In spring 2018 he retired from active service and began a consulting career with focus on financial/IT processes. He joined Slinger Bag in the summer of 2019 as a consultant and in April 2020 was appointed Chief Financial Officer of Slinger Bag.
Professional History of Juda Honickman
Juda Honickman is Chief Marketing Officer for Slinger Bag Inc. Juda joined Slinger Bag in October 2017 to lead product design and overall strategy for the company’s pre-sale crowdfunding initiative, which exceeded its goal by 2,600%. He is responsible for overseeing the planning, development and execution of the Company’s marketing and advertising initiatives along with ensuring that the Company’s offering and brand messaging is distributed across all channels and is effectively targeting audiences in order to meet sales objectives. In his role, Juda oversees the global communications of Slinger’s brand, including consumer insights, digital marketing, creative development, agency management, marketing effectiveness, social responsibility, sponsorships, media and employee communications. Juda previously served as The Director of Marketing and Strategy for a global legal tech company and before that oversaw marketing and sales for an innovative consumer tech business.
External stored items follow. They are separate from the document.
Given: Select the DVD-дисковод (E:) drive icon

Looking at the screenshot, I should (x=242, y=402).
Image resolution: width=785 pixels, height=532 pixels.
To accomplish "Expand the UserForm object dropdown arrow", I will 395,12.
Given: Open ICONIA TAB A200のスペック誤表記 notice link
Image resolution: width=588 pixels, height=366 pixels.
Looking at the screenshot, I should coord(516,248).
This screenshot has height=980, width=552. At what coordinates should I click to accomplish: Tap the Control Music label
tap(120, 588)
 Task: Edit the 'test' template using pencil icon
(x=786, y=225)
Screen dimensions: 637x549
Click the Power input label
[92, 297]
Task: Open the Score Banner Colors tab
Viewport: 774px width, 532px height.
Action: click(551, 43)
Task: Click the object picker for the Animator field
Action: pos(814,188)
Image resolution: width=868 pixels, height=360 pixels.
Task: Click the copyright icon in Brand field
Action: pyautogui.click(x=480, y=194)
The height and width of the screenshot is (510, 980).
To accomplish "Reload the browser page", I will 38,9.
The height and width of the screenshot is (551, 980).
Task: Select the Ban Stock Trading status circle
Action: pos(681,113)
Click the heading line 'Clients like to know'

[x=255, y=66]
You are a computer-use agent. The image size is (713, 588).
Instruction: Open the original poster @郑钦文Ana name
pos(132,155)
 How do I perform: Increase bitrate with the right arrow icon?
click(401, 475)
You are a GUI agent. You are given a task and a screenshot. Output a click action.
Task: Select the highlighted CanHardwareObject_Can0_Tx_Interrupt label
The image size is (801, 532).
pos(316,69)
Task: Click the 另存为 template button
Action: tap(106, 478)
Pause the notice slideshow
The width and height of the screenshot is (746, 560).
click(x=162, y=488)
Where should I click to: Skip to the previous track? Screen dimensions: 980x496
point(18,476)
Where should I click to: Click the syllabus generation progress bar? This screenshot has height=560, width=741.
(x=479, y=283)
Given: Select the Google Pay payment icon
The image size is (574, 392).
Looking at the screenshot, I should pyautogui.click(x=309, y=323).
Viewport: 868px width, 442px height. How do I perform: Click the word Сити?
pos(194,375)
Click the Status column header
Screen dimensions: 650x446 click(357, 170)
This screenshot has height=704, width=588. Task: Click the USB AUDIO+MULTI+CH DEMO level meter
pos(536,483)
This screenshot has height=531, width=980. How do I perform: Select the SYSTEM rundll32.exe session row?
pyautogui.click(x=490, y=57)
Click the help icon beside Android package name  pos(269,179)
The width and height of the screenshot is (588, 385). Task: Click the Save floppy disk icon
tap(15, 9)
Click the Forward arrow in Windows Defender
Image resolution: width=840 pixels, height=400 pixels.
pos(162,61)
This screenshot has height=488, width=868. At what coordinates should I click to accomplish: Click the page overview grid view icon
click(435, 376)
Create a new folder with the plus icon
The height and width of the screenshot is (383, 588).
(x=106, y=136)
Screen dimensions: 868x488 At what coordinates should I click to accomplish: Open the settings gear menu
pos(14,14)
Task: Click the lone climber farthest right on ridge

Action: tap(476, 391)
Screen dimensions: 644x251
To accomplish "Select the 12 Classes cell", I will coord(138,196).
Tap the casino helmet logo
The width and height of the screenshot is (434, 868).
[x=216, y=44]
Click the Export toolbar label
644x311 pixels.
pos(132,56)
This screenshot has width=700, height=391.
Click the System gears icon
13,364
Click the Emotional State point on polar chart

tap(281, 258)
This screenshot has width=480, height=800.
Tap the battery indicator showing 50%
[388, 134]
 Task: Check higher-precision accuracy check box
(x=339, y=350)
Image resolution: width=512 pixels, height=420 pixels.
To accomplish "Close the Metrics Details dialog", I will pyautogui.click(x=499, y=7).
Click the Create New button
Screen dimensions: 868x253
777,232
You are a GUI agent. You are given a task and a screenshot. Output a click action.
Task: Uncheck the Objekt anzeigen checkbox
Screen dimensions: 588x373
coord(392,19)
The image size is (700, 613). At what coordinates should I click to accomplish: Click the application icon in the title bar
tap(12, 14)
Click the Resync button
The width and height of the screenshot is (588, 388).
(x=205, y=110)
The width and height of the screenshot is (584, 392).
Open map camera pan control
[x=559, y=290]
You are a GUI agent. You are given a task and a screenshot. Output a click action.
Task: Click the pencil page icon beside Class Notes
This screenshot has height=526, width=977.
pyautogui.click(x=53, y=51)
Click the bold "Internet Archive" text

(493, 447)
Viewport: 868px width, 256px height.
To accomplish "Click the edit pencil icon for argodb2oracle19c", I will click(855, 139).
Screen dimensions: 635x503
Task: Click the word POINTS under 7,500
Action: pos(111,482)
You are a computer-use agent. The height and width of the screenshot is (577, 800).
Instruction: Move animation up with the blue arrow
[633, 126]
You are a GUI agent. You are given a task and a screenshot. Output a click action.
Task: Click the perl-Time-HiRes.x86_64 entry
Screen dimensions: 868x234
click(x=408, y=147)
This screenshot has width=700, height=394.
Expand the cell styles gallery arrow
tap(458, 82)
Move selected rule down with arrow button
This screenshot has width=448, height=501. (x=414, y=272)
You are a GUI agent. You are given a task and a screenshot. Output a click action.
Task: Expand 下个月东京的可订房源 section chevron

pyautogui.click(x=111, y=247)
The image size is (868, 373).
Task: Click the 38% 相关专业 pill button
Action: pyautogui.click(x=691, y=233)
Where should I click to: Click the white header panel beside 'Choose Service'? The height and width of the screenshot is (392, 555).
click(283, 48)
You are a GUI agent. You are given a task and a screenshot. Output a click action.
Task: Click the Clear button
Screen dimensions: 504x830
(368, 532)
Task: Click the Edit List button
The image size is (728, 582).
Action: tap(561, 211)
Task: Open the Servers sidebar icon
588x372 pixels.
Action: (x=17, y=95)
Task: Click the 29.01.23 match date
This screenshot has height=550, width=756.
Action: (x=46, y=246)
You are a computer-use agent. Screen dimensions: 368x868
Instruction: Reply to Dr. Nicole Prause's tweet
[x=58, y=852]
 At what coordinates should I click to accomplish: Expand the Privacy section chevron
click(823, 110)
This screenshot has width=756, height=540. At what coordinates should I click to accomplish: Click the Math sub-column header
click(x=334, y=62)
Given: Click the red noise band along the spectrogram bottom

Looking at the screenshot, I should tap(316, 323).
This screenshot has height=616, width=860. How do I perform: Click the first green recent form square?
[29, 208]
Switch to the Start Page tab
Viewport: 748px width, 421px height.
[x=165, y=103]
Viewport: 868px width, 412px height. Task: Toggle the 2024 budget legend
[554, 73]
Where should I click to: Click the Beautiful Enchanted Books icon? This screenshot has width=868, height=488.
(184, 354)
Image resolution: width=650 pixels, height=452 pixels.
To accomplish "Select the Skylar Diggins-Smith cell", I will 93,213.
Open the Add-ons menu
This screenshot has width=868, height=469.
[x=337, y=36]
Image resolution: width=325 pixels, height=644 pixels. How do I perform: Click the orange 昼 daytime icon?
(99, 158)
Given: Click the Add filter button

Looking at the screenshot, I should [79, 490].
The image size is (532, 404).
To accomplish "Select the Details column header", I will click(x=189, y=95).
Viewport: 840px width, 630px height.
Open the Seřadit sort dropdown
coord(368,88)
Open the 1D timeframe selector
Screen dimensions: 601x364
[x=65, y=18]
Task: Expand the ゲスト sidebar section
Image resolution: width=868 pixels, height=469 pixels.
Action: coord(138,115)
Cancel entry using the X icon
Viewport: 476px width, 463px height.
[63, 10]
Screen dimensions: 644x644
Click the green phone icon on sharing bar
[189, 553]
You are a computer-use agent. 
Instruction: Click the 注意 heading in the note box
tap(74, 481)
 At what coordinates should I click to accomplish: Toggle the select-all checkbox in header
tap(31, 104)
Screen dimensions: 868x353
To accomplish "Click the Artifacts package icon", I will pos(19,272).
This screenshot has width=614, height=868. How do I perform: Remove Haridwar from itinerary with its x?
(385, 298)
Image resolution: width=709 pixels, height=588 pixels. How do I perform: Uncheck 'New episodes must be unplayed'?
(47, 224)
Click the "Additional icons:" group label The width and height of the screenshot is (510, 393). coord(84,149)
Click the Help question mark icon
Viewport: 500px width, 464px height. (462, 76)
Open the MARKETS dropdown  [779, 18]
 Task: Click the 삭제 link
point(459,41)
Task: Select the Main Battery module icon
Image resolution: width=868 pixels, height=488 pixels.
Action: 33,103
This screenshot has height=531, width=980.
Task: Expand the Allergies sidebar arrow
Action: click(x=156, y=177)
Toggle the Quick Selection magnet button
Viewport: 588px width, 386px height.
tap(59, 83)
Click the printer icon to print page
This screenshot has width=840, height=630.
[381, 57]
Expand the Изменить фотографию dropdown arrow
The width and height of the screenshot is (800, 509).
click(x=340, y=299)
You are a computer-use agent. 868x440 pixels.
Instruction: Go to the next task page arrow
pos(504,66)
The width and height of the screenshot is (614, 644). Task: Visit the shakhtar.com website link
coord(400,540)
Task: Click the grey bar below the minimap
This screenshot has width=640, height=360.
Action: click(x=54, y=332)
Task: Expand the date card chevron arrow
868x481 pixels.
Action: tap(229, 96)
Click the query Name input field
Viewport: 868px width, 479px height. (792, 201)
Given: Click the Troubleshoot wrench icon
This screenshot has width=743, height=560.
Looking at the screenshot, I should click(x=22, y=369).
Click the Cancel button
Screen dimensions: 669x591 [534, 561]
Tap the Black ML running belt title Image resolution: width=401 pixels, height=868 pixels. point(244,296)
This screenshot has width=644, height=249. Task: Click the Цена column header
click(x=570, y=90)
Professional History of Mark Radom
Since September 2019, Mark Radom has been general counsel of Slinger Bag Inc. Mr. Radom has also served as general counsel of The Greater Cannabis Company, Inc. and from February 2010 through July 2015, general counsel and chief carbon officer of Blue Sphere Corporation. From 2009 through 2010, Mr. Radom was managing director of Carbon MPV Limited, a Cyprus company focused on developing renewable energy and carbon credit projects. From 2007 to 2009, Mr. Radom was general counsel and chief operating officer of Carbon Markets Global Limited, a London-based carbon credit and renewable energy project developer. Mr. Radom has extensive experience in business development in the renewable energy and carbon credit sectors. He has sourced over U.S. $100,000,000 in renewable energy, industrial gas and carbon credit projects and managed many complex aspects of their implementation. He was legal counsel for a number of carbon and ecological project developers and was responsible for structuring joint ventures and advising on developing projects through the CDM/JI registration cycle and emission reduction purchase agreements under the auspices of the Kyoto Protocol. Prior to this, he worked on Wall Street and in the City of London as a US securities and capital markets lawyer where he represented sovereigns, global investment banks and fortune 500 companies across a broad range of capital raising and corporate transactions. He is a graduate of Duke University and Brooklyn Law School. Mr. Radom is admitted to practice law in New York and New Jersey and speaks fluent Russian.
Professional History of Yonah Kalfa
Yonah Kalfa joined Slinger Bag as its Chief Innovation Officer in September 2020. Prior to joining Slinger Bag, Mr. Kalfa owned and operated NA Dental, a company active in the dental supply business since 2010. Mr. Kalfa is a director of Pharmedica Ltd., Plaqless Ltd., Dusmit Ltd. and Parasonic Ltd.
TERM OF OFFICE
All directors hold office until the next annual meeting of the shareholders of the Company and until their successors have been duly elected and qualified. The Company’s Bylaws provide that the Board of Directors will consist of no less than three members. Officers are elected by and serve at the discretion of the Board of Directors.
DIRECTOR INDEPENDENCE
Our board of directors is currently composed of one member, who does not qualify as an independent director in accordance with the published listing requirements of the NASDAQ Global Market. The NASDAQ independence definition includes a series of objective tests, such as that the director is not, and has not been for at least three years, one of our employees and that neither the director, nor any of his family members has engaged in various types of business dealings with us. In addition, our board of directors has not made a subjective determination as to each director that no relationships exist which, in the opinion of our board of directors, would interfere with the exercise of independent judgment in carrying out the responsibilities of a director, though such subjective determination is required by the NASDAQ rules. Had our board of directors made these determinations, our board of directors would have reviewed and discussed information provided by the directors and us with regard to each director’s business and personal activities and relationships as they may relate to us and our management.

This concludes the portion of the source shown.